As garotas podem ser amadas com incenso e música tântrica
Podem até dançar um funk para o meu sexo que não deseja o descanso da banca de frutas até interior da tarde. 
Elas se transfiguram em um mosaico de explosões eróticas enquanto meu corpo é vendido a varejo no balcão da mercearia.
Úmidas deidades,
Elas se afogam em cerveja
e retorcem o meu corpo como se fossem o ócio.
As garotas me provocam
e se revelam pouco a pouco para meu nariz em chamas.
O barulho que elas ouvem não oferece sentidos ao meu corpo.
Elas dançam cachorras de plástico
Automóveis escatológicos.
Aluadas, elas dobram tudo e não se arrancam de mim nem mesmo quando estou velho e sou comensal no ano de 2013.

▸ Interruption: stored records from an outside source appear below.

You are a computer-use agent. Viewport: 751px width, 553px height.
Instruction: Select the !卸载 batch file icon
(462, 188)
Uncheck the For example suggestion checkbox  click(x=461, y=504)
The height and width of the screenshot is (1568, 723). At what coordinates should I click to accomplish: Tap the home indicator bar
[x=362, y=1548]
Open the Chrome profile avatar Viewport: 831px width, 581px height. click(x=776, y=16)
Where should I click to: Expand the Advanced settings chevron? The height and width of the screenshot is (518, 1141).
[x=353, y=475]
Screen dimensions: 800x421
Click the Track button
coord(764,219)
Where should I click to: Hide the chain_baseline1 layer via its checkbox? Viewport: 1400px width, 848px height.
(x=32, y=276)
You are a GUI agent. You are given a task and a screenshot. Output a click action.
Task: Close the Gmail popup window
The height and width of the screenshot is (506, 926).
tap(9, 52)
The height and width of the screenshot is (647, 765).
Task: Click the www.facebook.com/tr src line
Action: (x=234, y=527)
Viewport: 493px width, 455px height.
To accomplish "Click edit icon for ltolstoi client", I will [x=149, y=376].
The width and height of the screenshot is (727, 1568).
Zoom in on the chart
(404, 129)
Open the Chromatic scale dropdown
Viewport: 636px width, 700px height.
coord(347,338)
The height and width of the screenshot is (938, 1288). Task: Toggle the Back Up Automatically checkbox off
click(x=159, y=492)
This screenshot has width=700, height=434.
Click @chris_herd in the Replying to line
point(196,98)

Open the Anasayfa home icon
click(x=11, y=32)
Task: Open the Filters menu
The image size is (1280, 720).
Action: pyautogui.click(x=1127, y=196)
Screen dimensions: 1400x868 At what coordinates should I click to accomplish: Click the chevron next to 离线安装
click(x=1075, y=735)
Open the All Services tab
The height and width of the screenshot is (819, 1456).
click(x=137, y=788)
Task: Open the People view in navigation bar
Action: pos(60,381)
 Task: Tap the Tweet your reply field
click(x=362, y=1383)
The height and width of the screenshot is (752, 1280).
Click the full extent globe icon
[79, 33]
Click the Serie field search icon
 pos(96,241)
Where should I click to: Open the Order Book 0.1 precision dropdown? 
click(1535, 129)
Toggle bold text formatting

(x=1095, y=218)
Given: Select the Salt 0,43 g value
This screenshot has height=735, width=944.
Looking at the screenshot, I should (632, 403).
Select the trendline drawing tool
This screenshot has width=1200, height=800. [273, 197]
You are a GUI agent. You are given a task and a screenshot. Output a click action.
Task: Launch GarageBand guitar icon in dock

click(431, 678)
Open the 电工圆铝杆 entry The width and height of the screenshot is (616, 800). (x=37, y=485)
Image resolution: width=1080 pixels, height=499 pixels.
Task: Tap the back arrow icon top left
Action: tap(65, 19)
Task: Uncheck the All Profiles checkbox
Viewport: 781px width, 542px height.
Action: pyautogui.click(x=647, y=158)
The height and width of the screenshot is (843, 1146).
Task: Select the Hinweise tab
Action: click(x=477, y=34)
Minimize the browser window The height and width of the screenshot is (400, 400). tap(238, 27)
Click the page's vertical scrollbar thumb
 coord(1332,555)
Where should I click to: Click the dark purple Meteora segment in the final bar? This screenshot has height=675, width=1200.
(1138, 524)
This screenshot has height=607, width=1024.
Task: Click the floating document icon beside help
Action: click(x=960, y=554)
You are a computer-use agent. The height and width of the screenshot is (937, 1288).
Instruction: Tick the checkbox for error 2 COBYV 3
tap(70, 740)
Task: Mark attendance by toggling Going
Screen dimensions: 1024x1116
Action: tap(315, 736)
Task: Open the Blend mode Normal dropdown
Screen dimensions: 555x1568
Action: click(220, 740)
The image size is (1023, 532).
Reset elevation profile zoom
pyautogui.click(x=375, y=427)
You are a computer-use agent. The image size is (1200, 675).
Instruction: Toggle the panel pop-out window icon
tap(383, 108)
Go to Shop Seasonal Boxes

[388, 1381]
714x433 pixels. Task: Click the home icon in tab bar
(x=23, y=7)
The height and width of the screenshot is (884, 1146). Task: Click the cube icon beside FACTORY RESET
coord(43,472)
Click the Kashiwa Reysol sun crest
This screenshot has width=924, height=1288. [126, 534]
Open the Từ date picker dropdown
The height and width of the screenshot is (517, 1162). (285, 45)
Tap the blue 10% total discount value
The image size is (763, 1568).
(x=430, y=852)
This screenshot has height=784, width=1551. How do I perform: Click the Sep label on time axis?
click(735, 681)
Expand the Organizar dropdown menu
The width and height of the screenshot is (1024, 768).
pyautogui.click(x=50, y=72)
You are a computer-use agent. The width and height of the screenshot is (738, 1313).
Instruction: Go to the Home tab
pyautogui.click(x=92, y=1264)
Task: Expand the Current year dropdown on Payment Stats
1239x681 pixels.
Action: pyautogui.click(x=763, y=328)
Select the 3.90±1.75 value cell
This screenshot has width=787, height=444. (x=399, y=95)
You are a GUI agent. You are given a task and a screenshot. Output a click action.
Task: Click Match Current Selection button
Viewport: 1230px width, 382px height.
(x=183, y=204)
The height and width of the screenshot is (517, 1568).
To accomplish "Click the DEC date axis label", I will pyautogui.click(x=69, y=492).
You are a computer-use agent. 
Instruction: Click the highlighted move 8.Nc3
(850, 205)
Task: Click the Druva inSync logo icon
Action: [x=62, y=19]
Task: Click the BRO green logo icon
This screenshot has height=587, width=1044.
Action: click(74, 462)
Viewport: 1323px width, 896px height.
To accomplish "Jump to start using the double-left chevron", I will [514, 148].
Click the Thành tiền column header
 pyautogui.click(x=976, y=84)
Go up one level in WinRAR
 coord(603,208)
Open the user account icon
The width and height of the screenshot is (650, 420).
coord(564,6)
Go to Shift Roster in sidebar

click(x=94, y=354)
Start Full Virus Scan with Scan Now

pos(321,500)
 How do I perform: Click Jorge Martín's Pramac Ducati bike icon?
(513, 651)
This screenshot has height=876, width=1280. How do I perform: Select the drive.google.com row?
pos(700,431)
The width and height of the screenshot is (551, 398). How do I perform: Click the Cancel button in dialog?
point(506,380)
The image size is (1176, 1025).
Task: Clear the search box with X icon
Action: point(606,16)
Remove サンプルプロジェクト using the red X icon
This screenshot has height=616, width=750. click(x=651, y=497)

No momento em se deparam com a alameda cruel dos meus desejos
não sentem vergonha da libertinagem nos meus olhos.
Para elas é preciso escrever um poema biodegradável
Amá-las como se ama um evento em nossa pele, passível de se tornar um barco ou anuncio de sabonetes.




Abiatar Machado é de Caratinga, Minas Gerais. Estuda filosofia e escreve poesia. Mestre em  Estética e Filosofia da Arte pela UFOP e doutorando em Filosofia pela UFMG.